Eppie is a treasure of a different sort from gold. It is ironic that Dolly recommends she be punished, if necessary, by being put in the coal hole: although this is a punishment for Eppie, it is what Silas did daily to his gold. Also, "the gold had asked that he should sit weaving longer and longer, deafened and blinded more and more to all things . . . but Eppie called him away from his weaving and made him think all its pauses a holiday." His life had all been drawn inward on itself; now it is directed out into the world.
For the most part, Silas' contacts with other persons now are narrated rather than shown. The only person who is treated dramatically is Dolly. There are several possible reasons for this. It allows the building of one meaningful relationship for Silas rather than several haphazard ones, which in turn leads to a fuller treatment of other problems later on — among them Silas' past and Eppie's future. Besides, Dolly as a representative of the best in human character is a counterbalance to some others.

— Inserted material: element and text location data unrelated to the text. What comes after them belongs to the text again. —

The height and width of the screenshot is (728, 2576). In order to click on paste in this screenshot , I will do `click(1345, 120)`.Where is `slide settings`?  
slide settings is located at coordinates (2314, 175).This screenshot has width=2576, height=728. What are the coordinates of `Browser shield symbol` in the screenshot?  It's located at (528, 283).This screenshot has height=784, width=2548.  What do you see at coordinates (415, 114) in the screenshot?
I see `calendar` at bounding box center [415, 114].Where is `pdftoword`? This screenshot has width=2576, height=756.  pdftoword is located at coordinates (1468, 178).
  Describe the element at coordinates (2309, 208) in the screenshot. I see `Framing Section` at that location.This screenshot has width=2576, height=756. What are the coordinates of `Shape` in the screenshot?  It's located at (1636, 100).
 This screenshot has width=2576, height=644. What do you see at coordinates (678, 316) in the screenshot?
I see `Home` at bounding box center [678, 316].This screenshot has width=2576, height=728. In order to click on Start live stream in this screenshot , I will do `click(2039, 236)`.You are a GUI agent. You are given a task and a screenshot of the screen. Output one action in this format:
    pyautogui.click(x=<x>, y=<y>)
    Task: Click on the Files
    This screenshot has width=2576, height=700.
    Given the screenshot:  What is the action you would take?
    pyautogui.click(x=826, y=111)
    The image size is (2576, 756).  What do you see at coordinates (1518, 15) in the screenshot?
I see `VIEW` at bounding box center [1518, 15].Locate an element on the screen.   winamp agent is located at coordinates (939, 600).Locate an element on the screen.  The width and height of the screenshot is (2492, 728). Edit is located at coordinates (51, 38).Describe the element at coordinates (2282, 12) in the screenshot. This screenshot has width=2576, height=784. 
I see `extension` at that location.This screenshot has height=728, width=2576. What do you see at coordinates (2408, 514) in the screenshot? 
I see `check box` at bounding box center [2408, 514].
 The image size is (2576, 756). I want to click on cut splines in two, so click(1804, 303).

Eliot gives one particular example to show the goodness of Dolly Winthrop: she brings Eppie some clothes but insists that Silas dress her so that "you can say as you've done for her from the first of her coming to you."
Dolly is not exceptionally bright, however. Intellectually she may be taken to represent the average of Raveloe folk, which gives her comments added value for the purposes of explaining Raveloe life. One of particular interest is her belief that Eppie should be christened: "For if the child ever went anyways wrong, and you hadn't done your part by it, Master Marner — 'noculation, and everything to save it from harm — it 'ud be a thorn i' your bed forever." Religion is a spiritual equivalent of vaccination, a charm to ward off ill results.
Hepzibah, as Silas says, is a Biblical name. Appropriately, it means "my delight is in her," which is an allusion to Isaiah 62:4 — "Thou shalt no more be termed forsaken . . . but thou shalt be called Hepzibah . . . for the Lord delighteth in thee."
Godfrey now "seemed like a man of firmness." But Eliot is being ironic. Godfrey "seemed" firm, to those who do not know the truth. And there are other shadows of the future. He pictures himself happy at home with Nancy and his children, and he intends to provide for the other child because "that was a father's duty." He still does not recall that it is his duty to own the child. Eliot brings in the metaphor of the ring that "pricked its owner when he forgot duty and followed desire." She remarks that it may not have pricked deeply "when he set out on the chase" but become painful only when "hope, folding her wings, looked backward and became regret." The implication is that although Godfrey has not been hurt yet, he still may be, and it will have something to do with his child. This suggestion is typical of Eliot's careful preparation for future events, so that they do not seem strange or unreal when they come.